Hay colaless de esos que pueden parecer aún más pequeños que los de las mujeres que se mantienen en su peso.
Lejos de estigmatizar a las gordas y sobre todo, lejos de confinarlas a una vida sin caliente sensualidad, una marca de ropa vende corsets, baby dolls, corpiños y ligas.
Los materiales son exactamente los mismos, y así las gorditas se animan a las transparencias, los encajes, la lycra y accesorios como las perlas, las plumas y las lentejuelas.
La empresa se dirige a muchas mujeres que tienen ganas de que su exceso de peso no se lleve mal con la cama. Los talles son un poco confusos, pero lo importante es que los hay. Se pueden pedir hasta séxtuple XL.

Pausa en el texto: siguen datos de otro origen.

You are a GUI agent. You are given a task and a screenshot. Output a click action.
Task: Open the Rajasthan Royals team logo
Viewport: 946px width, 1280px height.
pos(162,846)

Consigna Las Ultimas Noticias de Chile que las que van a comprar sus trapos sexies son "mujeres que se dan el dato entre amigas y vuelven fascinadas porque están aburridas de usar esos sostenes y calzones gigantes de abuela, porque en Chile la moda está hecha para las flacas, cuando la mayoría somos bajas y rellenas", según Ivonne, a cargo del local.

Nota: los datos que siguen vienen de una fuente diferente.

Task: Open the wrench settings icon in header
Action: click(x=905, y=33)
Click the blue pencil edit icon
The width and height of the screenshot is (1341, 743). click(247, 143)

El XL es un talle 48, el XXL un 50 y así sucesivamente. De a poco, las gorditas se animaron también a los colores, y se hartaron del riguroso negro que encoge talles. En ciertos casos, cuando es inevitable mostrar el sobrepeso, algunas gorditas audaces deciden alegrarse la vida y usar ropa interior del turquesa más rabioso, o el rojo, el dorado e incluso las paillettes de cualquier color.
Además de las ropas, las tiendas ofrecen disfraces atrevidos para una noche de amor al estilo ficcionado. Las gorditas también pueden vestirse de grandotas colegialas, conejas, sadomasoquistas o enfermeras.